─── Extracted material
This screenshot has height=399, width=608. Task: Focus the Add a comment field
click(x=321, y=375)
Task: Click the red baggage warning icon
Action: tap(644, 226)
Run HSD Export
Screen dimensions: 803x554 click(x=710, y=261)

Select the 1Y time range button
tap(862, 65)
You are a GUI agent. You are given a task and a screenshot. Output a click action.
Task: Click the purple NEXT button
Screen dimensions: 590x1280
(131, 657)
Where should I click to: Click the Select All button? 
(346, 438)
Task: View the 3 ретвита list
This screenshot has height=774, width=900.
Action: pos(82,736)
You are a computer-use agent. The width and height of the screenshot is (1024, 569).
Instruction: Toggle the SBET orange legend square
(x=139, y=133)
──────
─── Extracted material
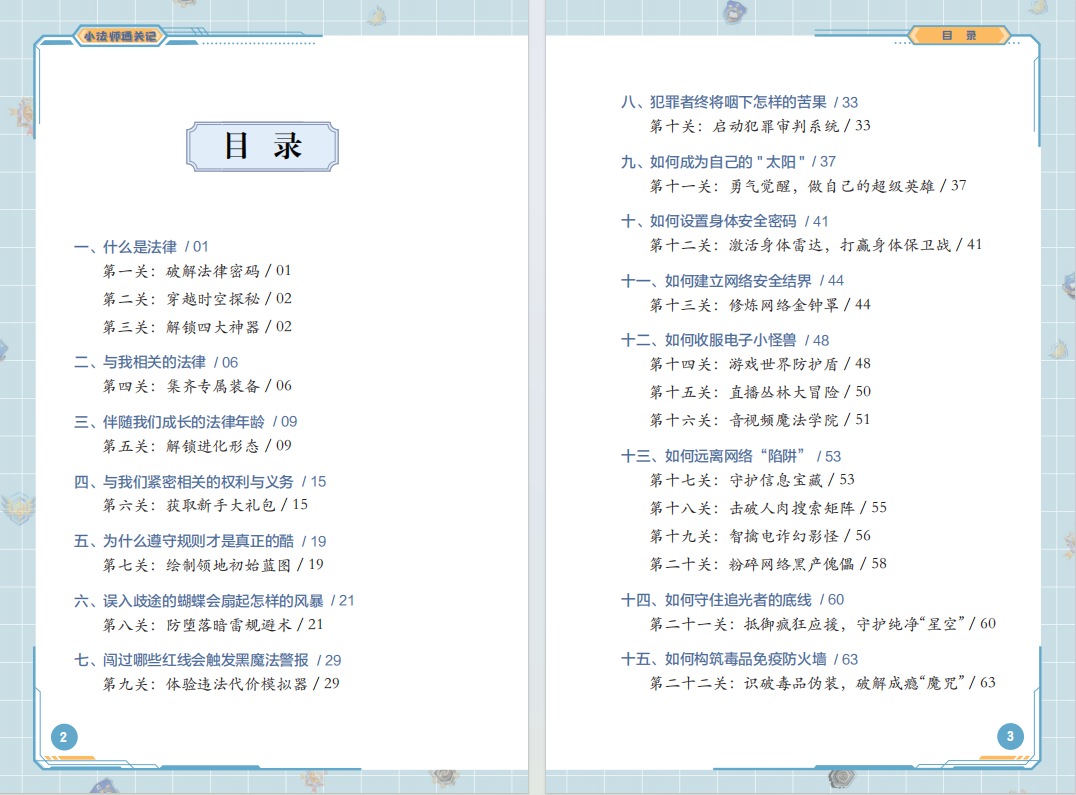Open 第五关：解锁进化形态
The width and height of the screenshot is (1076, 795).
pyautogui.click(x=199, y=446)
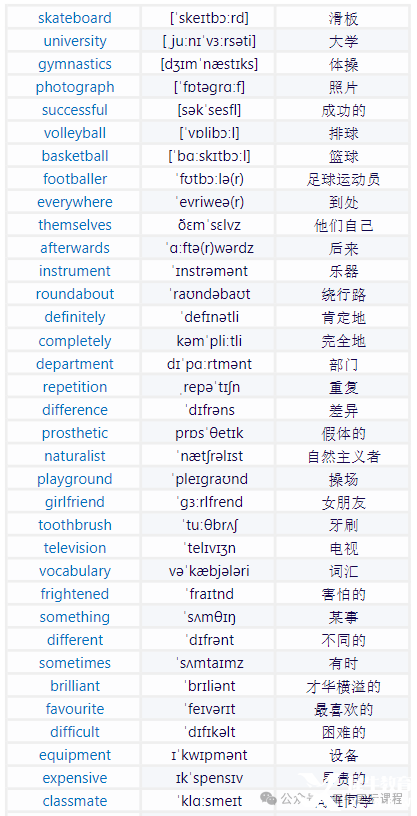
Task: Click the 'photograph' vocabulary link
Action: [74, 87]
──────
- Task brief
Which data lines run from the one containing "Task: View the 3 ретвита list" through the one containing "(x=139, y=133)"? Copy them out unchanged, both ends included.

- Full answer
Task: View the 3 ретвита list
This screenshot has height=774, width=900.
Action: pos(82,736)
You are a computer-use agent. The width and height of the screenshot is (1024, 569).
Instruction: Toggle the SBET orange legend square
(x=139, y=133)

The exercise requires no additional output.